— Problem —
Here the job is to copy the data exactly and to exclude every image from it.

(Dataset entries)
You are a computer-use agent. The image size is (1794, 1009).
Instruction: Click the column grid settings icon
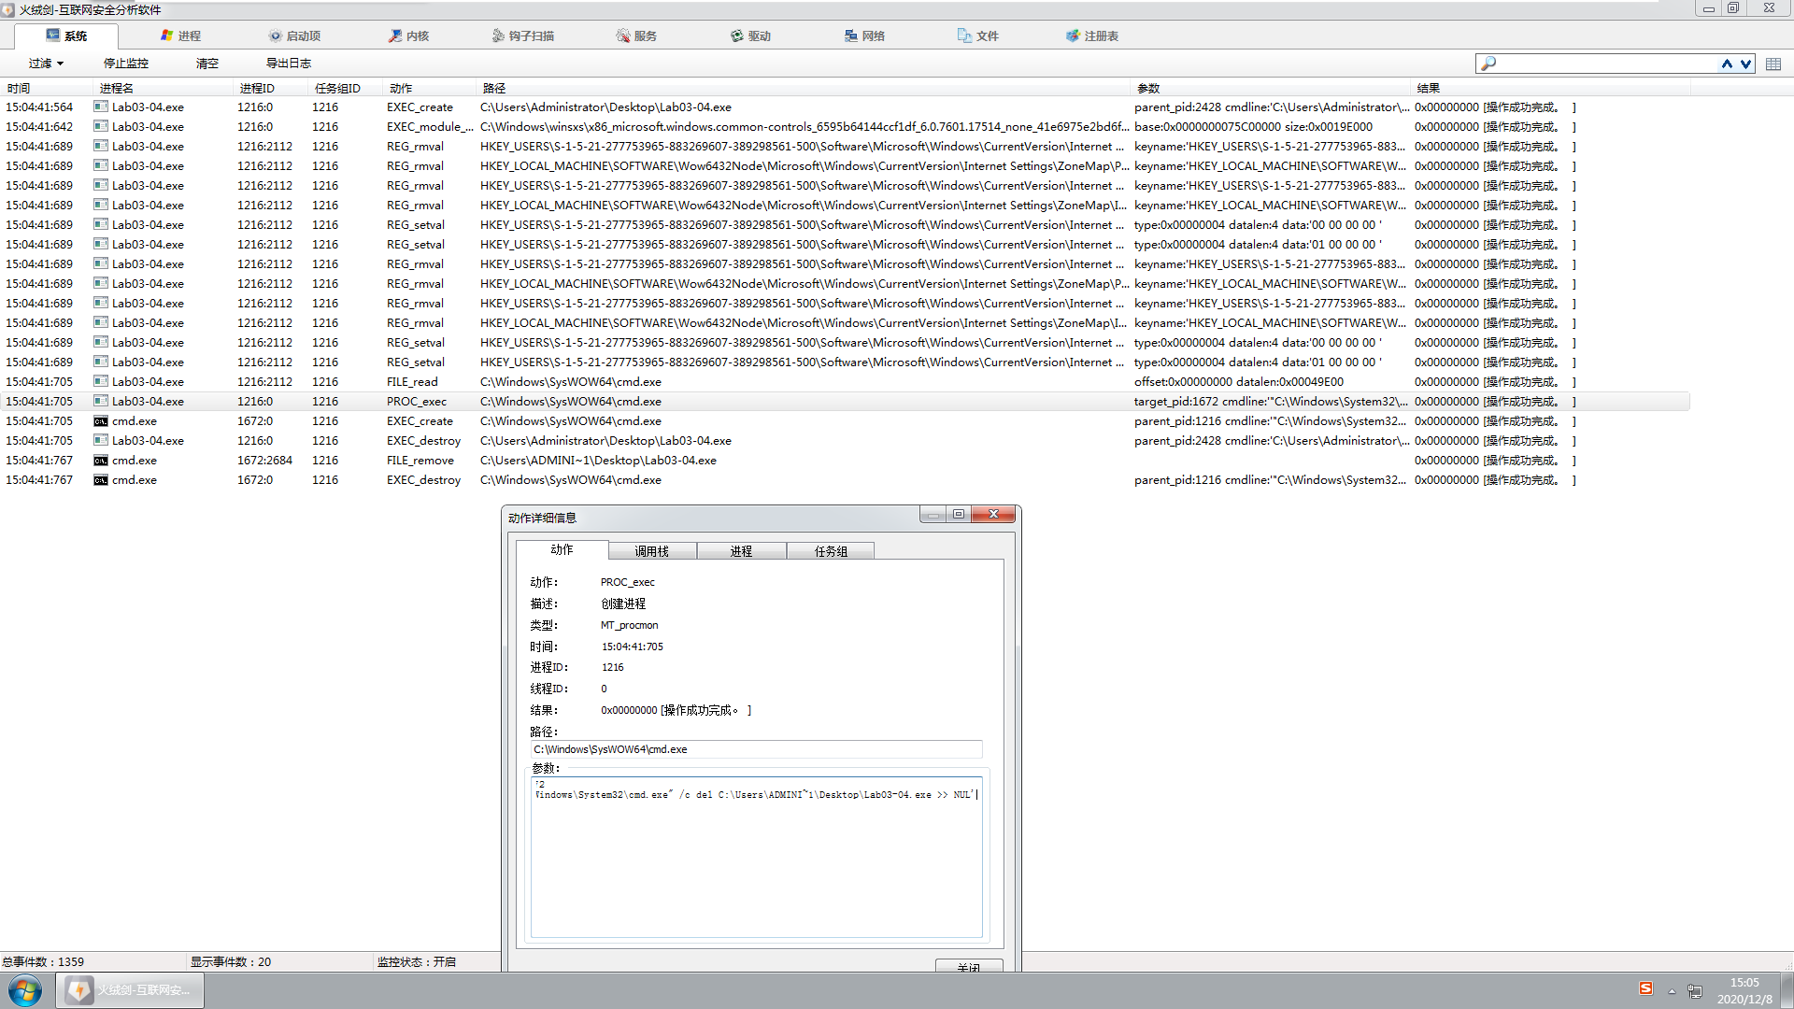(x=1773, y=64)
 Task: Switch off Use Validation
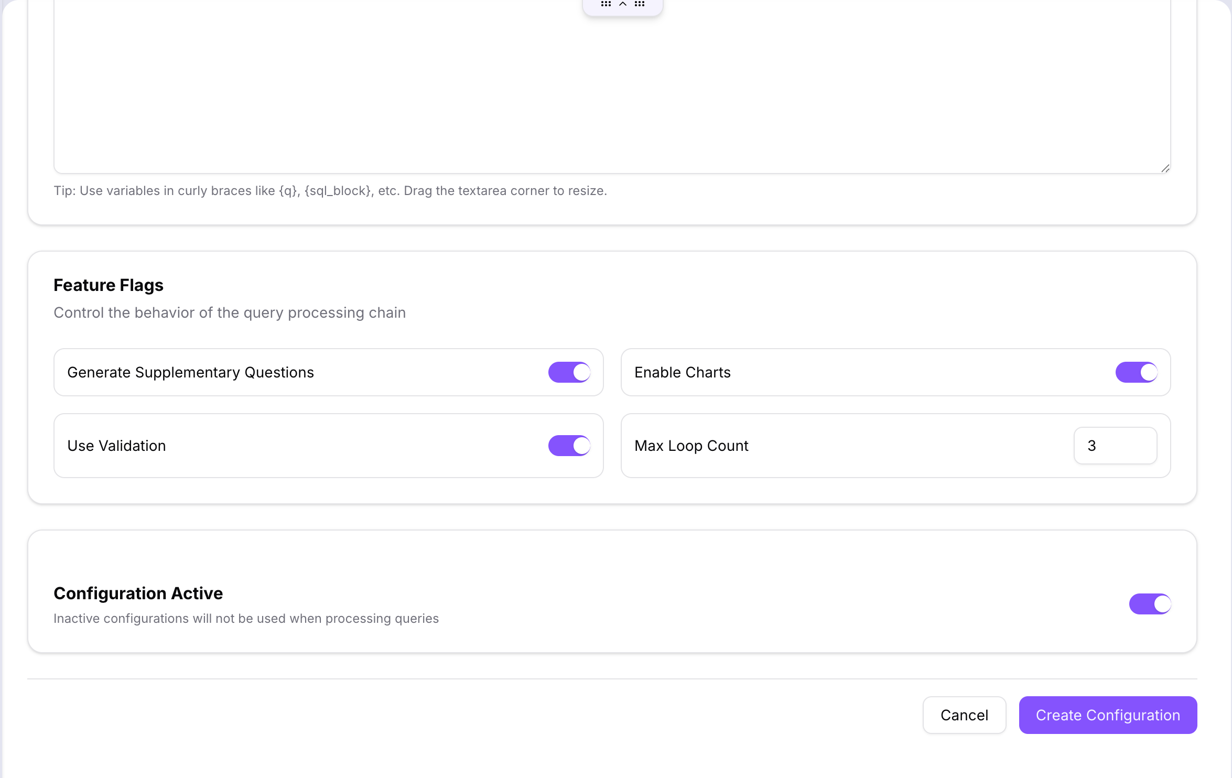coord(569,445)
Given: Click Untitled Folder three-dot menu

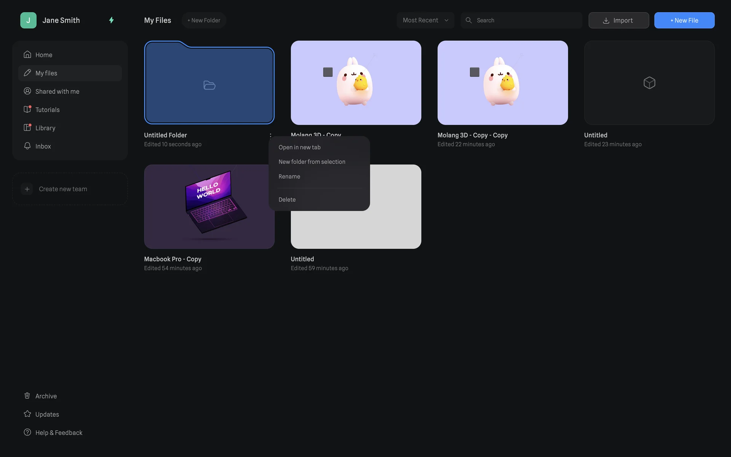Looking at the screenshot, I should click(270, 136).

— Result below —
You are a computer-use agent. The image size is (1794, 1009).
Instruction: Click the column grid settings icon
(x=1773, y=64)
 Task: Switch off Use Validation
coord(569,445)
Given: Click Untitled Folder three-dot menu

Looking at the screenshot, I should click(270, 136).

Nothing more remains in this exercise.